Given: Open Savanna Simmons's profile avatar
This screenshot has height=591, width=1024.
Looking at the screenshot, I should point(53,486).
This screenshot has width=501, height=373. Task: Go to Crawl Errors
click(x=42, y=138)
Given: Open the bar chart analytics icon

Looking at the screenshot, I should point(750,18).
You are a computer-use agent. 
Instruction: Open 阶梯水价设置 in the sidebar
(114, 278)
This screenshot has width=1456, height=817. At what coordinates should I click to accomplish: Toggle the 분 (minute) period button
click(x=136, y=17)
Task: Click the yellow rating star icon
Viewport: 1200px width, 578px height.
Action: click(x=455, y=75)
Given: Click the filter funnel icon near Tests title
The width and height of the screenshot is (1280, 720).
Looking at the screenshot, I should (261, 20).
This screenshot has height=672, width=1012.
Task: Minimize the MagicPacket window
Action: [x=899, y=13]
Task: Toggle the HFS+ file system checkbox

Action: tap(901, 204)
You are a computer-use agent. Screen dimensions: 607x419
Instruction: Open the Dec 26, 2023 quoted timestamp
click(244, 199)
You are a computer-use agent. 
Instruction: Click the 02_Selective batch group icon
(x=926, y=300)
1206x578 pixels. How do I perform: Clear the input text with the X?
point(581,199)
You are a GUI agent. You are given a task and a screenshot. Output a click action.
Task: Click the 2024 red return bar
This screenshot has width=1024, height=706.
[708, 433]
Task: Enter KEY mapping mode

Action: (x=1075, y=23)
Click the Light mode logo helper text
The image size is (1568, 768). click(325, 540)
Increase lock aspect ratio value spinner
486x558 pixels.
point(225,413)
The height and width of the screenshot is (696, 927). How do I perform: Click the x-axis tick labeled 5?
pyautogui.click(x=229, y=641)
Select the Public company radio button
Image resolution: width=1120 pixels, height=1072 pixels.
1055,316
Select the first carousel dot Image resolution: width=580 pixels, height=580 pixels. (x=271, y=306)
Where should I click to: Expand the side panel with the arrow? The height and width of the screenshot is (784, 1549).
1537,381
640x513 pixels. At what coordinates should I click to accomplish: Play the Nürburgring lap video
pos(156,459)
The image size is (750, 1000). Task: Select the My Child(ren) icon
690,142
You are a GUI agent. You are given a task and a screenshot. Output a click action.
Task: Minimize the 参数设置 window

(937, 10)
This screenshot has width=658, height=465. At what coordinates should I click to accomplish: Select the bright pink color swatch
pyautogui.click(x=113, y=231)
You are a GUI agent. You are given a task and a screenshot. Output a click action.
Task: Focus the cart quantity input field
++++++++
DESCRIPTION OF THE TASK: Every entry in the data should be returned exactly.

SOLVED PROBLEM:
Given: Open Savanna Simmons's profile avatar
This screenshot has height=591, width=1024.
Looking at the screenshot, I should point(53,486).
This screenshot has width=501, height=373. Task: Go to Crawl Errors
click(x=42, y=138)
Given: Open the bar chart analytics icon

Looking at the screenshot, I should point(750,18).
You are a computer-use agent. 
Instruction: Open 阶梯水价设置 in the sidebar
(114, 278)
This screenshot has width=1456, height=817. At what coordinates should I click to accomplish: Toggle the 분 (minute) period button
click(x=136, y=17)
Task: Click the yellow rating star icon
Viewport: 1200px width, 578px height.
Action: click(x=455, y=75)
Given: Click the filter funnel icon near Tests title
The width and height of the screenshot is (1280, 720).
Looking at the screenshot, I should (261, 20).
This screenshot has height=672, width=1012.
Task: Minimize the MagicPacket window
Action: [x=899, y=13]
Task: Toggle the HFS+ file system checkbox

Action: tap(901, 204)
You are a computer-use agent. Screen dimensions: 607x419
Instruction: Open the Dec 26, 2023 quoted timestamp
click(244, 199)
You are a computer-use agent. 
Instruction: Click the 02_Selective batch group icon
(x=926, y=300)
1206x578 pixels. How do I perform: Clear the input text with the X?
point(581,199)
You are a GUI agent. You are given a task and a screenshot. Output a click action.
Task: Click the 2024 red return bar
This screenshot has width=1024, height=706.
[708, 433]
Task: Enter KEY mapping mode

Action: (x=1075, y=23)
Click the Light mode logo helper text
The image size is (1568, 768). click(325, 540)
Increase lock aspect ratio value spinner
486x558 pixels.
point(225,413)
The height and width of the screenshot is (696, 927). How do I perform: Click the x-axis tick labeled 5?
pyautogui.click(x=229, y=641)
Select the Public company radio button
Image resolution: width=1120 pixels, height=1072 pixels.
1055,316
Select the first carousel dot Image resolution: width=580 pixels, height=580 pixels. (x=271, y=306)
Where should I click to: Expand the side panel with the arrow? The height and width of the screenshot is (784, 1549).
1537,381
640x513 pixels. At what coordinates should I click to accomplish: Play the Nürburgring lap video
pos(156,459)
The image size is (750, 1000). Task: Select the My Child(ren) icon
690,142
You are a GUI agent. You are given a task and a screenshot. Output a click action.
Task: Minimize the 参数设置 window

(937, 10)
This screenshot has width=658, height=465. At what coordinates should I click to accomplish: Select the bright pink color swatch
pyautogui.click(x=113, y=231)
You are a GUI agent. You are given a task and a screenshot. Output a click action.
Task: Focus the cart quantity input field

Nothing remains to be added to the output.